Extracted material →
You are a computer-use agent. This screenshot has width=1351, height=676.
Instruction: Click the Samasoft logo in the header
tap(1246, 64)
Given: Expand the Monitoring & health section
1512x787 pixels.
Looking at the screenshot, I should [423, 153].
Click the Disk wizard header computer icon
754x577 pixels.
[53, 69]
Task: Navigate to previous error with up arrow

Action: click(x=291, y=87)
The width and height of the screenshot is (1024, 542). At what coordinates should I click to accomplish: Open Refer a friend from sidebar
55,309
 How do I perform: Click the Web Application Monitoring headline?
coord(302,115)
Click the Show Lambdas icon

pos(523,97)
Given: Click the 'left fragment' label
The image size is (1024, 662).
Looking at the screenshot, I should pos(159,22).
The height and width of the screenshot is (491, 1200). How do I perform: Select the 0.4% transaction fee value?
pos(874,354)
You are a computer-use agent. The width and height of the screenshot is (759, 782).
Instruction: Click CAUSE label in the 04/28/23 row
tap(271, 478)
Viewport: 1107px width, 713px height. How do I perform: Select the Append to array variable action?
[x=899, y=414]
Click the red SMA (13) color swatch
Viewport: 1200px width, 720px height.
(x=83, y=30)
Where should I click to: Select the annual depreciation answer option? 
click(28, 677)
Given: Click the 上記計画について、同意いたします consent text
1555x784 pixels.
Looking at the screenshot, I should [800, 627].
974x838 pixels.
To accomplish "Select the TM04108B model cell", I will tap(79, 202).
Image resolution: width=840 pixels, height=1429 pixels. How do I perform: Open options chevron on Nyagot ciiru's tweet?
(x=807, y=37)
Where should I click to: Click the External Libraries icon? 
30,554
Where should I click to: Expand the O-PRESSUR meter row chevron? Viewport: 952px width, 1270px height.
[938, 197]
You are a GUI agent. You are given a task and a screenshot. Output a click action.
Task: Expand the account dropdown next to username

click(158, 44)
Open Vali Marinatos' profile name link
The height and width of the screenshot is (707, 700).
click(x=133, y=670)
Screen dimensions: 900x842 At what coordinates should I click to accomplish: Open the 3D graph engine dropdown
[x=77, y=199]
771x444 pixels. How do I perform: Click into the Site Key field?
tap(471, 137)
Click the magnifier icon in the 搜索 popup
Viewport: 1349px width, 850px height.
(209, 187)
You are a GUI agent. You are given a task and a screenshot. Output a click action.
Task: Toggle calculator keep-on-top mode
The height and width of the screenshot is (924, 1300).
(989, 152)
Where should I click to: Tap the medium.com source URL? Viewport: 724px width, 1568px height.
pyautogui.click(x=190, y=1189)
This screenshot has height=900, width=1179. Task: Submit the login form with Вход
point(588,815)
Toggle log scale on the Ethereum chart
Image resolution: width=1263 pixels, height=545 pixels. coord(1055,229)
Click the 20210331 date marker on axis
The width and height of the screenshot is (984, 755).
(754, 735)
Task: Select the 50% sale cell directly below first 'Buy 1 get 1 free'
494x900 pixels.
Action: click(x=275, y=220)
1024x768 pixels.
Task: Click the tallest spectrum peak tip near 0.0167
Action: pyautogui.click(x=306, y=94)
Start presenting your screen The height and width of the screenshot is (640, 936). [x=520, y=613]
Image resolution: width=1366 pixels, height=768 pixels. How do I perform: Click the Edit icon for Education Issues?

Task brief → Would you report every line of the entries above containing the word "cell"?

Answer box →
To accomplish "Select the TM04108B model cell", I will tap(79, 202).
Task: Select the 50% sale cell directly below first 'Buy 1 get 1 free'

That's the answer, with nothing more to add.